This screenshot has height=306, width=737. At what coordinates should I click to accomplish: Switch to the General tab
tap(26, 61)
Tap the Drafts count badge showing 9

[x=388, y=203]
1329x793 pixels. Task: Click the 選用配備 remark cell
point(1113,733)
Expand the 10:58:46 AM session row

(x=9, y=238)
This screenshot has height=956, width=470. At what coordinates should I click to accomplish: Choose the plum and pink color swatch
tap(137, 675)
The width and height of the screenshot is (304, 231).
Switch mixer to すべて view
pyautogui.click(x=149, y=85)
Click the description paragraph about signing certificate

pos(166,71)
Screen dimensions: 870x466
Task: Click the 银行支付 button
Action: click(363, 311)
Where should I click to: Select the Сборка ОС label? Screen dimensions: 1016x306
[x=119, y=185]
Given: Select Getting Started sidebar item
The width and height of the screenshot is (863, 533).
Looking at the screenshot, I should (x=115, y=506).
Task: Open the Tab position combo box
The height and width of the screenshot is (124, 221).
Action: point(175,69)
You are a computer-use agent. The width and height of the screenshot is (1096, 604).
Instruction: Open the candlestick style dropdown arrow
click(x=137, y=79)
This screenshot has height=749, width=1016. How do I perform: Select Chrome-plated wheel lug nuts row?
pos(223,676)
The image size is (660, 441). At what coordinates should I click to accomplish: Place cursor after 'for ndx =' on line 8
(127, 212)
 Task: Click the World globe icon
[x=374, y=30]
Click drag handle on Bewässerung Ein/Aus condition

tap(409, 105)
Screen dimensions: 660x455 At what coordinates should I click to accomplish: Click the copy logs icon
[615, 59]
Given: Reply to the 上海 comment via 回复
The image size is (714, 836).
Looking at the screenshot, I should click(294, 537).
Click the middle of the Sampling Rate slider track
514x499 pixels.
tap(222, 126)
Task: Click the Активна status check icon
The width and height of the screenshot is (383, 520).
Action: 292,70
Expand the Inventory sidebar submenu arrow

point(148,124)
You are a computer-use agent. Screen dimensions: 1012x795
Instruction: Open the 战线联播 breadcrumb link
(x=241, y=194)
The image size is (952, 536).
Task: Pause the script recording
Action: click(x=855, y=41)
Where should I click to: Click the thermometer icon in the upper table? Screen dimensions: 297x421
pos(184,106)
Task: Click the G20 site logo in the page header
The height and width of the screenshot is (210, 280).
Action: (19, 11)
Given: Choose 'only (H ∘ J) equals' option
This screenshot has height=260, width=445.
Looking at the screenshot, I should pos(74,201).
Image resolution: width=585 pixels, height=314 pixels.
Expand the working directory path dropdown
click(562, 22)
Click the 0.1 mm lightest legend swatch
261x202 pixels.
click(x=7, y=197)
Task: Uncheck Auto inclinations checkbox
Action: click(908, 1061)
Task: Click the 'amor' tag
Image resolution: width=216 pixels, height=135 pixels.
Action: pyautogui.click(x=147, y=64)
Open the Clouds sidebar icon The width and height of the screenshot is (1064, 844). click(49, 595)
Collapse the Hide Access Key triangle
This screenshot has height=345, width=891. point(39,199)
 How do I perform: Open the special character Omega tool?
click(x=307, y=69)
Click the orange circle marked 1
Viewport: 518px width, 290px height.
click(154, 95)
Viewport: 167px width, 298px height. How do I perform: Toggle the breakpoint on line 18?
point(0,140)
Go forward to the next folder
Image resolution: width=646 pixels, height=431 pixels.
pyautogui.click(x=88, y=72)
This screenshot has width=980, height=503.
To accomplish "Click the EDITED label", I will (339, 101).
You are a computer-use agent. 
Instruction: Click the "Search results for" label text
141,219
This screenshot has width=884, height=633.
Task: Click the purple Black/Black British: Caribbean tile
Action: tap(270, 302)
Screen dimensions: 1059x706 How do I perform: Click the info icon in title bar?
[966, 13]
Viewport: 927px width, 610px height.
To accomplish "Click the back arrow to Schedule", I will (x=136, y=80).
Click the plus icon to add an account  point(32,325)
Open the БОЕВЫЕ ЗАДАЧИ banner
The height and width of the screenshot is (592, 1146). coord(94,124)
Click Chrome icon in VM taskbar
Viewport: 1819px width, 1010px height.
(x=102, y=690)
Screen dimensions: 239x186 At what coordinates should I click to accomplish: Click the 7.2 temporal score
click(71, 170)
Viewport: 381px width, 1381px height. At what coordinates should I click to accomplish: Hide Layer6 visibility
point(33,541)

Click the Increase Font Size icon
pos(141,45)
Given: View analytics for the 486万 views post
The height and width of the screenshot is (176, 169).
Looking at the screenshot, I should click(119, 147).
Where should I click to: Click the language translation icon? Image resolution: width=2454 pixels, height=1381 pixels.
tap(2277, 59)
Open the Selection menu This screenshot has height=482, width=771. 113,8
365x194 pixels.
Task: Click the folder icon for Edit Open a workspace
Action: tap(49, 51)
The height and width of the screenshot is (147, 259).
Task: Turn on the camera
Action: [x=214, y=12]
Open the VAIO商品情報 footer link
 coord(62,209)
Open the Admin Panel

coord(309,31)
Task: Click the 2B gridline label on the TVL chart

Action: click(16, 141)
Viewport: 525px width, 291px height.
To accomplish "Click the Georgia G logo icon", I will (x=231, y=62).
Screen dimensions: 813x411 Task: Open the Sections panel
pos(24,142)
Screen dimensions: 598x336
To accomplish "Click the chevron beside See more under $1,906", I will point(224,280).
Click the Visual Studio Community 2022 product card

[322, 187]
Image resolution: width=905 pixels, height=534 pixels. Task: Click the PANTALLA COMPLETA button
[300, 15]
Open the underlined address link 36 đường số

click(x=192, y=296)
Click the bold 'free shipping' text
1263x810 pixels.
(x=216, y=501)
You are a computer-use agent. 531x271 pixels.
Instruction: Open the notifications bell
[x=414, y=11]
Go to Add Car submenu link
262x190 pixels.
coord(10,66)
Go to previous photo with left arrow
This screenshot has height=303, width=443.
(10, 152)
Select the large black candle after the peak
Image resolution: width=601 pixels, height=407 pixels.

* [BRIEF]: Copy out each line of the records character for character.

* [SOLUTION FOR THIS EXERCISE]:
This screenshot has height=306, width=737. At what coordinates should I click to accomplish: Switch to the General tab
tap(26, 61)
Tap the Drafts count badge showing 9

[x=388, y=203]
1329x793 pixels. Task: Click the 選用配備 remark cell
point(1113,733)
Expand the 10:58:46 AM session row

(x=9, y=238)
This screenshot has height=956, width=470. At what coordinates should I click to accomplish: Choose the plum and pink color swatch
tap(137, 675)
The width and height of the screenshot is (304, 231).
Switch mixer to すべて view
pyautogui.click(x=149, y=85)
Click the description paragraph about signing certificate

pos(166,71)
Screen dimensions: 870x466
Task: Click the 银行支付 button
Action: click(363, 311)
Where should I click to: Select the Сборка ОС label? Screen dimensions: 1016x306
[x=119, y=185]
Given: Select Getting Started sidebar item
The width and height of the screenshot is (863, 533).
Looking at the screenshot, I should (x=115, y=506).
Task: Open the Tab position combo box
The height and width of the screenshot is (124, 221).
Action: point(175,69)
You are a computer-use agent. The width and height of the screenshot is (1096, 604).
Instruction: Open the candlestick style dropdown arrow
click(x=137, y=79)
This screenshot has height=749, width=1016. How do I perform: Select Chrome-plated wheel lug nuts row?
pos(223,676)
The image size is (660, 441). At what coordinates should I click to accomplish: Place cursor after 'for ndx =' on line 8
(127, 212)
 Task: Click the World globe icon
[x=374, y=30]
Click drag handle on Bewässerung Ein/Aus condition

tap(409, 105)
Screen dimensions: 660x455 At what coordinates should I click to accomplish: Click the copy logs icon
[615, 59]
Given: Reply to the 上海 comment via 回复
The image size is (714, 836).
Looking at the screenshot, I should click(294, 537).
Click the middle of the Sampling Rate slider track
514x499 pixels.
tap(222, 126)
Task: Click the Активна status check icon
The width and height of the screenshot is (383, 520).
Action: 292,70
Expand the Inventory sidebar submenu arrow

point(148,124)
You are a computer-use agent. Screen dimensions: 1012x795
Instruction: Open the 战线联播 breadcrumb link
(x=241, y=194)
The image size is (952, 536).
Task: Pause the script recording
Action: click(x=855, y=41)
Where should I click to: Click the thermometer icon in the upper table? Screen dimensions: 297x421
pos(184,106)
Task: Click the G20 site logo in the page header
The height and width of the screenshot is (210, 280).
Action: (19, 11)
Given: Choose 'only (H ∘ J) equals' option
This screenshot has height=260, width=445.
Looking at the screenshot, I should pos(74,201).
Image resolution: width=585 pixels, height=314 pixels.
Expand the working directory path dropdown
click(562, 22)
Click the 0.1 mm lightest legend swatch
261x202 pixels.
click(x=7, y=197)
Task: Uncheck Auto inclinations checkbox
Action: click(908, 1061)
Task: Click the 'amor' tag
Image resolution: width=216 pixels, height=135 pixels.
Action: pyautogui.click(x=147, y=64)
Open the Clouds sidebar icon The width and height of the screenshot is (1064, 844). click(49, 595)
Collapse the Hide Access Key triangle
This screenshot has height=345, width=891. point(39,199)
 How do I perform: Open the special character Omega tool?
click(x=307, y=69)
Click the orange circle marked 1
Viewport: 518px width, 290px height.
click(154, 95)
Viewport: 167px width, 298px height. How do I perform: Toggle the breakpoint on line 18?
point(0,140)
Go forward to the next folder
Image resolution: width=646 pixels, height=431 pixels.
pyautogui.click(x=88, y=72)
This screenshot has width=980, height=503.
To accomplish "Click the EDITED label", I will (339, 101).
You are a computer-use agent. 
Instruction: Click the "Search results for" label text
141,219
This screenshot has width=884, height=633.
Task: Click the purple Black/Black British: Caribbean tile
Action: tap(270, 302)
Screen dimensions: 1059x706 How do I perform: Click the info icon in title bar?
[966, 13]
Viewport: 927px width, 610px height.
To accomplish "Click the back arrow to Schedule", I will (x=136, y=80).
Click the plus icon to add an account  point(32,325)
Open the БОЕВЫЕ ЗАДАЧИ banner
The height and width of the screenshot is (592, 1146). coord(94,124)
Click Chrome icon in VM taskbar
Viewport: 1819px width, 1010px height.
(x=102, y=690)
Screen dimensions: 239x186 At what coordinates should I click to accomplish: Click the 7.2 temporal score
click(71, 170)
Viewport: 381px width, 1381px height. At what coordinates should I click to accomplish: Hide Layer6 visibility
point(33,541)

Click the Increase Font Size icon
pos(141,45)
Given: View analytics for the 486万 views post
The height and width of the screenshot is (176, 169).
Looking at the screenshot, I should click(119, 147).
Where should I click to: Click the language translation icon? Image resolution: width=2454 pixels, height=1381 pixels.
tap(2277, 59)
Open the Selection menu This screenshot has height=482, width=771. 113,8
365x194 pixels.
Task: Click the folder icon for Edit Open a workspace
Action: tap(49, 51)
The height and width of the screenshot is (147, 259).
Task: Turn on the camera
Action: [x=214, y=12]
Open the VAIO商品情報 footer link
 coord(62,209)
Open the Admin Panel

coord(309,31)
Task: Click the 2B gridline label on the TVL chart

Action: click(16, 141)
Viewport: 525px width, 291px height.
To accomplish "Click the Georgia G logo icon", I will (x=231, y=62).
Screen dimensions: 813x411 Task: Open the Sections panel
pos(24,142)
Screen dimensions: 598x336
To accomplish "Click the chevron beside See more under $1,906", I will point(224,280).
Click the Visual Studio Community 2022 product card

[322, 187]
Image resolution: width=905 pixels, height=534 pixels. Task: Click the PANTALLA COMPLETA button
[300, 15]
Open the underlined address link 36 đường số

click(x=192, y=296)
Click the bold 'free shipping' text
1263x810 pixels.
(x=216, y=501)
You are a computer-use agent. 531x271 pixels.
Instruction: Open the notifications bell
[x=414, y=11]
Go to Add Car submenu link
262x190 pixels.
coord(10,66)
Go to previous photo with left arrow
This screenshot has height=303, width=443.
(10, 152)
Select the large black candle after the peak
Image resolution: width=601 pixels, height=407 pixels.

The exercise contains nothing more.